By Heather Justesen
This week I had an ambulance training with a couple of local search and rescue guys. We learned about rope rescue and how to work as a team effectively while repelling, and then ascending a steep hill with a patient in tow. It was quite fascinating stuff, and I already have plans to use that some day (oh, the story ideas I've gotten from EMT trainings!) It was fascinating to see what a difference a single pulley made in easing the group up the hill, and how knowing the right knots and having the right equipment could broaden your options.
I bring this up not just because it was a dang cool activity that I can't wait to repeat with the whole posse in September (though that's true), or to point out that I did an awesome job of repelling (though that's true too--even if coming up again towing a patient was a bit trickier, but I'll blame that on the sage brush).
I mention this because the activity was about training as a team, and knowing each other's strengths and weaknesses and how to make the teamwork more effective.
Who's on your writing team? Do you have people you can brain storm with? People who are good at punctuation and grammar? People who point out where you prose isn't working as well as it could, or where your phrasing is a bit didactic or cliche? Do you have team members who cheer you on and help you see the good points in your writing so you don't become discouraged?
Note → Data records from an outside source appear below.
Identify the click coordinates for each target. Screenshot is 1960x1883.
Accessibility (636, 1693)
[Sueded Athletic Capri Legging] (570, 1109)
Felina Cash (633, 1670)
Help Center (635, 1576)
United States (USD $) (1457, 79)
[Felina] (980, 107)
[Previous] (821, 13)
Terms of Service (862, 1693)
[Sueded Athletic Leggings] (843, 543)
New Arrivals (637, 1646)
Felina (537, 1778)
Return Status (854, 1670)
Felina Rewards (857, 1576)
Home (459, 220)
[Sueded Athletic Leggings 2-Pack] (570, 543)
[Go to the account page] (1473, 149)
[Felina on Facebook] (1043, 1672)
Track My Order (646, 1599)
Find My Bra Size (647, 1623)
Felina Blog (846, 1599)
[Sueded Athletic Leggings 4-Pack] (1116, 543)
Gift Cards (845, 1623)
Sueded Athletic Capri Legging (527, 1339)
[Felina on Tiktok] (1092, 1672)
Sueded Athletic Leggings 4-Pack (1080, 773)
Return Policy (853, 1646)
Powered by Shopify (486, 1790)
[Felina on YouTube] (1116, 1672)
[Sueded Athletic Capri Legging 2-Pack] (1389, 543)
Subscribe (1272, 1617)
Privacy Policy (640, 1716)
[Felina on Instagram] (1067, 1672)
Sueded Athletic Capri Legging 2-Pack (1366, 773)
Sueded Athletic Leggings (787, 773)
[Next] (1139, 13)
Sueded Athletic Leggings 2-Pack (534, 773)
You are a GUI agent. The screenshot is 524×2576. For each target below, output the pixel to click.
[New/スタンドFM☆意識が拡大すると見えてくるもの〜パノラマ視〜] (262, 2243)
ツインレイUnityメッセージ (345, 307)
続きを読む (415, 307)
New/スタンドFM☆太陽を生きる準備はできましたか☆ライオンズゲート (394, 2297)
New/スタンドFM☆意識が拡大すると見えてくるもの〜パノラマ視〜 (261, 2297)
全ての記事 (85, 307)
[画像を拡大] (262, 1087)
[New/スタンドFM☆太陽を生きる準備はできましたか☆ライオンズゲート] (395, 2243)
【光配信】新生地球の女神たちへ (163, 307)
I think all of these jobs are essential--especially as we first start out writing. Until we can learn how to write better dialogue every time, we need people who can point out where it works and where it doesn't, and help us learn the difference. If you're a comma dunce (like I used to be, and still struggle with sometimes), then you'll need someone on your team who's a comma queen (or king) and can help you learn when and why to use them, and when something else is better.
We may not have every tool in our writing tool box that we'd like, but if we work with a team of others who have different strengths and weaknesses than we do, we can all pull together and accomplish far more than we could apart. And as we collect those tools over the years, we can share our skills with other writers who are where we used to be.
'Cause there are a lot of other comma dunces out there--and you never know when that comma dunces' prose will inspire you with fabulous plot twists you hadn't considered before.